Your award monies come with no strings attached. What do you plan to do with your $625,000?
It still feels pretty surreal, and I haven’t decided. Fortunately we have several months to think about it before the money begins to come in increments. I would like to use the funds to promote science, including advancing the projects I care about. I’d also like to use it in the local community to help people recognize what a science career is like and how accessible it can be. Most people don’t realize if you go to grad school in science to get a PhD, it’s often covered by grants your advisor gets. I think that’s pretty great. I think it’s a fantastic thing about the sciences, and it makes it more accessible to people regardless of their background. It’s the closest thing we have to a meritocracy.

What drew you to your field originally?
I happened upon it completely serendipitously. I had enrolled in a graduate program in environmental engineering at MIT, and in my first semester I took an environmental microbiology class. I fell in love. I had never taken a class like that in college and it got me really excited because of the remarkable chemistry that biology catalyzes.

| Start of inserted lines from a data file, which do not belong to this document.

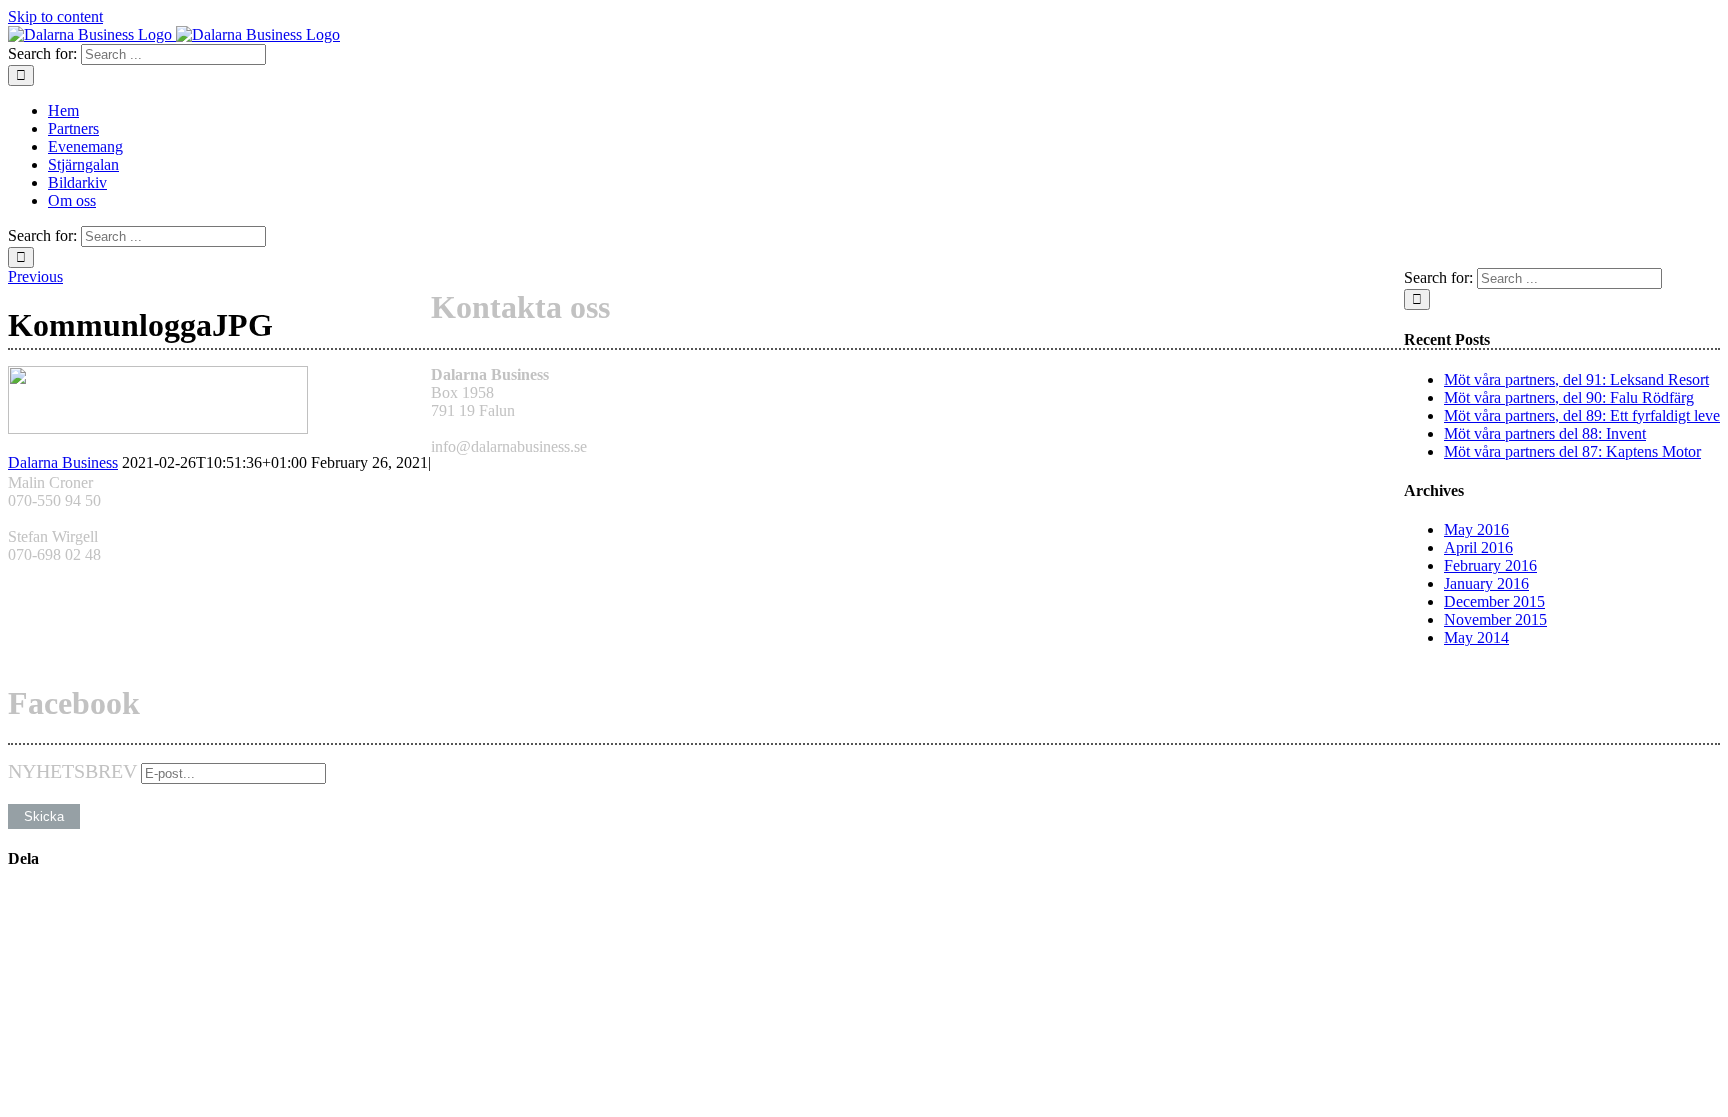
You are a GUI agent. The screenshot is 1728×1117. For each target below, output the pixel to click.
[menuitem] (884, 111)
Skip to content (55, 16)
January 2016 (1486, 583)
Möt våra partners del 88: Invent (1545, 433)
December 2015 (1494, 601)
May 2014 (1476, 637)
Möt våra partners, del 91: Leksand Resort (1576, 379)
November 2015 (1495, 619)
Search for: (42, 53)
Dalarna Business (63, 462)
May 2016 (1476, 529)
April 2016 (1478, 547)
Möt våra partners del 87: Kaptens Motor (1572, 451)
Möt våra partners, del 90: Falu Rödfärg (1569, 397)
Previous (35, 276)
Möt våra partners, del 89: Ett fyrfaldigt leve (1582, 415)
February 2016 (1490, 565)
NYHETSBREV (72, 771)
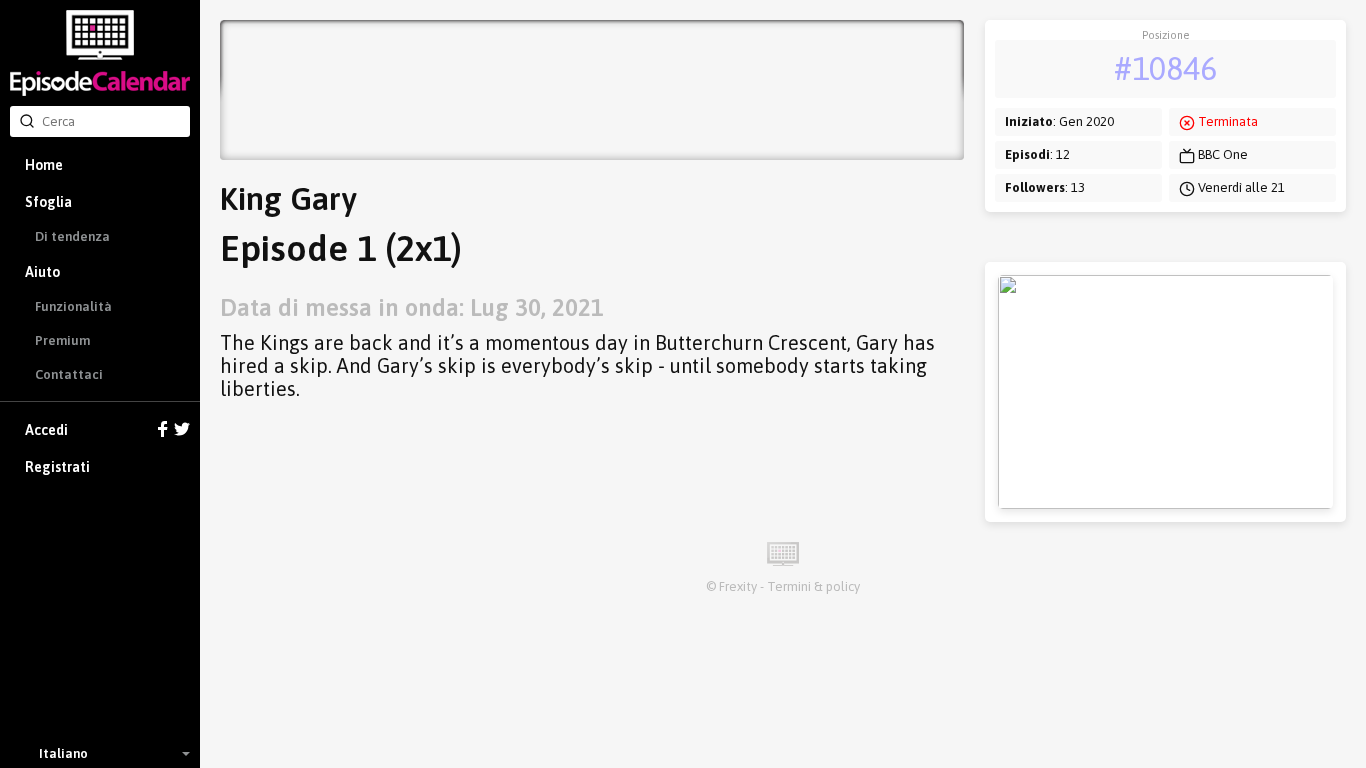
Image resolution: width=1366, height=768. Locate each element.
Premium (62, 340)
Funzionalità (73, 306)
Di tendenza (72, 236)
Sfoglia (48, 202)
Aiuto (42, 272)
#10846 (1165, 68)
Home (44, 165)
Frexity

Your work is sometimes described as trying to combat antibiotic resistance.
Antibiotic resistance is an enormous problem. But when people use that language, usually what they are referring to is antibiotic resistance encoded by genes that are transferred horizontally by bacteria. I’m talking about something totally different here: I’m talking about a physiological form of resistance, which means that the bacteria are inherently more resistant to drugs, simply because the bugs are in a growth state where they don’t pick the drugs up—or if they pick them up, the drug’s target is no longer that relevant to their survival. I’m talking about chronic infections where an organism is growing slowly, like in the lungs of cystic fibrosis patients or in burn wound patients or in people with diabetic foot ulcers. Anytime you have infections that last for a long, long time where bacteria are hanging out for many years, that mode of growth allows them to persist—and that’s the type of physiological state that confers resistance to lots of drugs.

This week the U.N. General Assembly devoted a day to discussing antibiotic resistance. What do you see as the greatest challenge in this field?
Oh boy. I really have to think about that. It’s a hard question. Oof. [long pause] Well, I’m not sure if it’s the single greatest challenge but one of the biggest challenges at the basic science level is that the rate of microbial evolution can outpace our ability to rationally design new drugs—and I think that is very challenging inherently and scientifically. It’s a formidable challenge and that requires new ways of creatively thinking about the problem. The standard drug discovery pipelines we have had have clearly run into a wall, so it is an urgent problem.